I briefed the President on a few examples of MS-13’s brutality. These include:
A 15-year old Gaithersburg, Maryland girl named Damaris Reyes Rivas, who was stabbed 13 times with knives and a wooden stake. The girl’s killers filmed her murder so they could show gang leaders back in El Salvador. Damaris’s body was dumped next to railroad tracks under the same road – the Beltway – that many of us take to work each day;
The MS-13 members who murdered a fellow gang member they believed to be a snitch and another recruit who violated gang rules – and who MS-13 then buried in shallow graves in a Falls Church, Virginia park. These are the shallow graves used to bury those bodies – in a park just 10 miles from here; and
The Long Island victim who was lured into the woods of Central Islip by MS-13 members, and was beaten with sticks and a fire extinguisher. The gang ultimately cut his throat with a pocket knife and sadistically stuffed his body into a drainage pipe where it went undiscovered for months. These are the remains of the victim – stuffed in the drainage pipe.
The Department of Justice is devoting resources to accomplishing the President’s directive of reducing violent crime and ensuring that our citizens are no longer held hostage by murderous savages like MS-13 members.
Attorney General Sessions has designated MS-13 a priority for the Organized Crime Drug Enforcement Task Force.
The Department of Justice will be surging hundreds of new federal prosecutors to the field to specifically focus on violent crime and immigration.
The Department has enhanced our relationship with Northern Triangle countries – El Salvador, Guatemala, and Honduras – to target MS-13.
This past summer, Attorney General Sessions visited El Salvador where he met with the El Salvadoran Attorney General, Douglas Melendez, to discuss joint efforts to dismantle MS-13 at its roots.

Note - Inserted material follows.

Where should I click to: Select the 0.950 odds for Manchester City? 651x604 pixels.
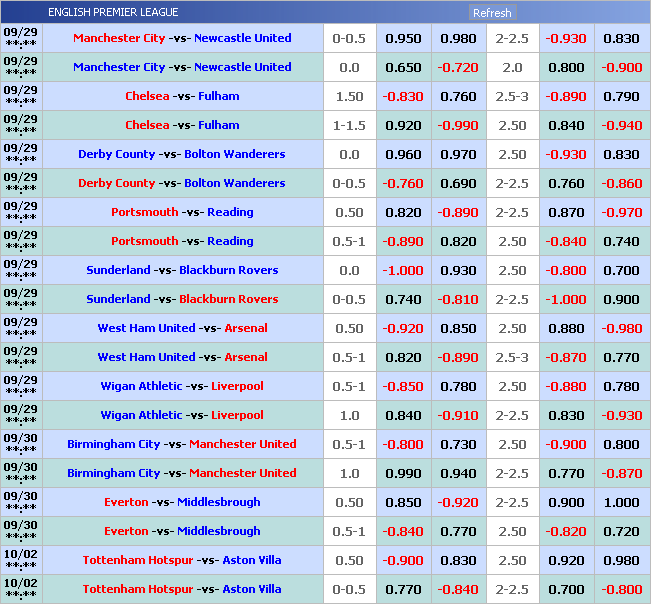403,38
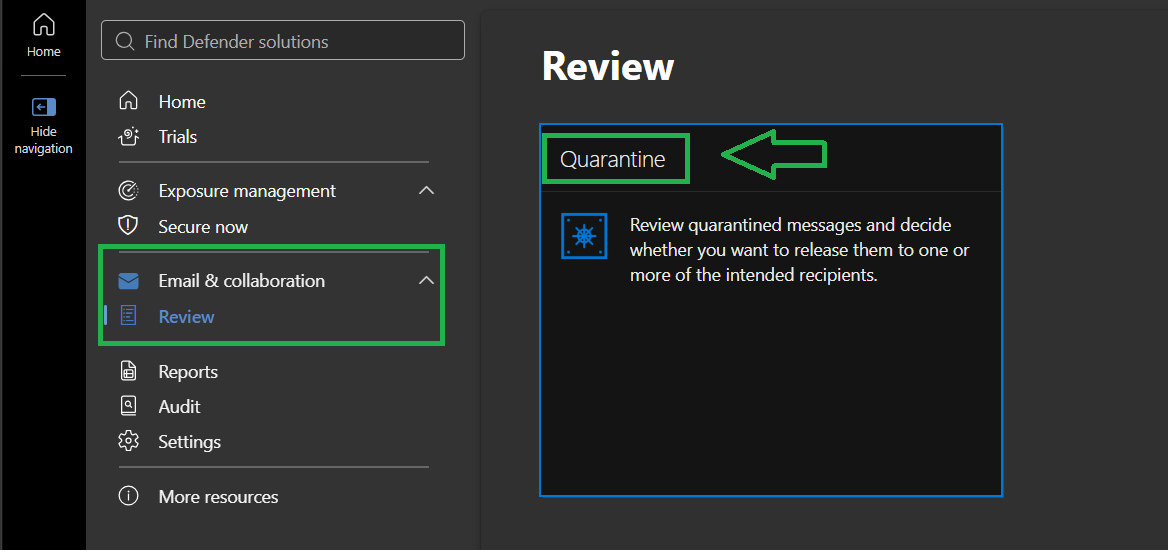Click the Quarantine card description text
This screenshot has width=1168, height=553.
click(800, 250)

Soon after that meeting, about 700 gang members were charged in El Salvador.
In total, our work with our Central American partners has thus far resulted in the arrests or charges of more than 4,000 suspected MS-13 members.
But because MS-13 is based and operates in El Salvador – and largely directs its murderous mission from prisons there – we must do more than enforce our domestic violent crime laws against gang members in the United States.
Our investigations have revealed that when we fail to enforce our immigration and human smuggling laws, transnational criminal organizations like MS-13 can simply replenish its jailed membership by sending more gang members across our borders.
The Justice Department, in coordination with our partners on the state and local level, will continue to prosecute scores of MS-13 gang members located in the United States.
And the Justice Department remains committed to enforcing our criminal immigration laws and identifying and targeting MS-13 smuggling networks, and undertaking all lawful measures to end this scourge to our communities.